Beginnings
- Author: David Weber, Charles E. Gannon, Timothy Zahn, Joelle Presby.
- Cover artist: David Mattingly
- Language: English
- Series: Honorverse
- Genre: Military science fiction
- Publisher: Baen Books
- Publication date: July 2013
- Publication place: United States
- Media type: Print (hardcover)
- ISBN: 9781451639032
- Preceded by: House of Steel

= Beginnings (Honorverse) =

Beginnings is the sixth volume in the Worlds of Honor series in the Honorverse. It was published by Baen Books on July 2, 2013.

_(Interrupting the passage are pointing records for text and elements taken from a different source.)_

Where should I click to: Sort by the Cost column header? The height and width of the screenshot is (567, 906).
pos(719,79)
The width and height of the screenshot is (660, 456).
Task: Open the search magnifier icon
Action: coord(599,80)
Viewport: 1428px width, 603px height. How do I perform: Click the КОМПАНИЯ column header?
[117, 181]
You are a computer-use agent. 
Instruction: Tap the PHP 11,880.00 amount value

The book includes five stories:
- "By the Book" by Charles E. Gannon is an atypical story because it is set in the Solar System in the near future, more than 1200 years before any other story in the Honorverse.
- "A Call to Arms" by Timothy Zahn, is set in the beginnings of the Kingdom of Manticore, with the only attack on it before Honor Harrington's epoch.
  - This was later re-worked into a book of the same name, by David Weber & Timothy Zahn with Thomas Pope, published in September 2015 as the second of the Manticore Ascendant series.
- "Beauty and the Beast" by David Weber, with the difficult beginnings of the relationship between Honor's future parents on Beowulf.
- "The Best Laid Plans" by David Weber, where the young Honor meets the treecat Laughs Brightly.
- "Obligated Service" by Joelle Presby, where a young Grayson woman who joined the Navy by obligation to her family changes her views, her situation and the situation of those around her. This story develops the story begun in the "Grayson letters".